Se non ci arrivi per tue qualità, pur di guadagnarti il pane quotidiano con lo sport, sei portato anche ad usare mezzi non leciti. Inizia a diventare una lotta per la sopravvivenza: ci sono i soldi di mezzo, c’è il prestigio.
Asafa Powell è un’altro dei pesci grossi caduto nella rete, è di questi giorni la notizia che dovrà scontare 18 mesi di squalifica retroattiva per uso di sostanze proibite. E poi i 7 mesi di Haidane. Questi sono solamente gli ultimi casi, freschi di giornata. Certo, ogni caso ha la sua storia, ma alla base c’è la specializzazione continua, la sempre più difficile battaglia per emergere, a cui l’uomo non si rassegna. E’ una storia vecchia come il mondo. E’ giusto seguire le regole, ma l’umanità, nella sua storia ha avuto accesso al progresso, spesso perchè non ha seguito le regole. E’ insito nella nostra natura : andare avanti è la regola non scritta che ogni uomo segue. Abbattere i limiti è l’obiettivo e quasi mai ha avuto un ruolo determinante il COME, rispetto al risultato.
Il fine giustifica i mezzi dunque? No. Ma la lotta al doping è una guerra infinita, un conflitto che è facile giustificare con il mancato rispetto delle regole, ma ciò che non è facile avere a che fare con quello per cui, da quando esistiamo, siamo programmati a fare: abbattere i limiti, andare avanti, accedere al progresso di qualsiasi tipo esso sia.

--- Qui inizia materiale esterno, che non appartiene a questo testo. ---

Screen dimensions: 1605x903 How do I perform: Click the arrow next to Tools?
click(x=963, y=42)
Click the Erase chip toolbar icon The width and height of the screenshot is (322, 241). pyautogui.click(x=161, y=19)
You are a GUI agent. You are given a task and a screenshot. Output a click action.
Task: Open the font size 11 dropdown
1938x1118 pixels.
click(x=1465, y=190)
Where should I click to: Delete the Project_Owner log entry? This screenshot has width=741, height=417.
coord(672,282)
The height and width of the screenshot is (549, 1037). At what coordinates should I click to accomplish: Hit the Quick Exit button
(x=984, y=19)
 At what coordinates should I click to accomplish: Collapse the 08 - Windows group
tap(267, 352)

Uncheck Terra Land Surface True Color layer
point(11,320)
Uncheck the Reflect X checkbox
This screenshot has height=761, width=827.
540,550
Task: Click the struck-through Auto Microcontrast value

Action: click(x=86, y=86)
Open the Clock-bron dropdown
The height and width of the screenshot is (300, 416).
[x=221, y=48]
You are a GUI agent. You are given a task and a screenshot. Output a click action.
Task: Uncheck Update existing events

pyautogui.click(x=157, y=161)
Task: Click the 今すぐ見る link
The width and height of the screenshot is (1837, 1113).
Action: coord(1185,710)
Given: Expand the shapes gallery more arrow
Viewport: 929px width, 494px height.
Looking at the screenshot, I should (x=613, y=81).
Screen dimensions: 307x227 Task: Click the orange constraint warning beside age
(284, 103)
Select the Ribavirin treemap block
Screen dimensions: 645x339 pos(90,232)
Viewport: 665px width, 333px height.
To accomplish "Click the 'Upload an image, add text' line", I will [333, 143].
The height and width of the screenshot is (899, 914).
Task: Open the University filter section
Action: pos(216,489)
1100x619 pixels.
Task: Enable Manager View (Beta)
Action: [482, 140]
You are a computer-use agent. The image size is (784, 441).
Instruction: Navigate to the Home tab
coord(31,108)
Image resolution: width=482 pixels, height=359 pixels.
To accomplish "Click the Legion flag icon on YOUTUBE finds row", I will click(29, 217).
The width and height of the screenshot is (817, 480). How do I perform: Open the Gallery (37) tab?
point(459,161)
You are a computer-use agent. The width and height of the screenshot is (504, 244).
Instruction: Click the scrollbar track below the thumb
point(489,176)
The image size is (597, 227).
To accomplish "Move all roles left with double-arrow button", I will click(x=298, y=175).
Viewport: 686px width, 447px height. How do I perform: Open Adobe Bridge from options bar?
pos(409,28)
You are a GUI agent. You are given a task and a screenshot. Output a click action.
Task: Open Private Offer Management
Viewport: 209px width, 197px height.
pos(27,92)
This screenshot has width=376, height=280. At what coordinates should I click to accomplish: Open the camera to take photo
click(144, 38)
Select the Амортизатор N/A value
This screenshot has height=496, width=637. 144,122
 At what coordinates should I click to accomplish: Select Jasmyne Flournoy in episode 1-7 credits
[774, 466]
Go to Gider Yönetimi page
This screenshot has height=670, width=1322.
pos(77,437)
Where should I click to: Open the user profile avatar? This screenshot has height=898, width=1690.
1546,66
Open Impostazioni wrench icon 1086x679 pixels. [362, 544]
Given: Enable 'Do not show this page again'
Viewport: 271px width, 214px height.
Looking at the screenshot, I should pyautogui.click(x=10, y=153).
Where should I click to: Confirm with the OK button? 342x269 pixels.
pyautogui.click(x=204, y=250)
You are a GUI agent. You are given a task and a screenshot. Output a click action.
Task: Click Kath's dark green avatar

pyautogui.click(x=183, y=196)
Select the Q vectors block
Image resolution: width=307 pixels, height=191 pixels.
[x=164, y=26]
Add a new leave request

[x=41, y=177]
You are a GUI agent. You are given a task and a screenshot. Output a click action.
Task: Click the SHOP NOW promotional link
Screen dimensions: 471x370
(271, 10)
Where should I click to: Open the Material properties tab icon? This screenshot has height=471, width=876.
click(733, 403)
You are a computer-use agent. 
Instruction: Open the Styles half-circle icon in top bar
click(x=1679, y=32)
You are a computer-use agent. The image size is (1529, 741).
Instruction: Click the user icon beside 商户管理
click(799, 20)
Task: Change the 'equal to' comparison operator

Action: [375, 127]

E’ l’inevitabile scotto che la crescita del movimento deve pagare. Più i numeri diventano importanti, più ci sarà una rappresentazione del mondo reale in esso : ci saranno gli onesti che non accettano le scorciatoie, ci saranno i disonesti che non riescono a farne a meno. La percentuale di questi due gruppi sarà decisa dal denaro e dall’importanza mediatica che l’atletica assumerà nei prossimi anni. Ma non ci stupiamo dei numeri emersi fin’ora, perchè sono solo quelli ufficiali. Quelli veri sono tutt’altra cosa, perché in più, c’è anche l’irrazionale: ovvero la grande gioia di andare oltre il proprio limite, anche se non porta a premi in denaro, ma una grandissima soddisfazione interiore, che ben poche volte si raggiunge e per cui a volte, si è disposti a tutto.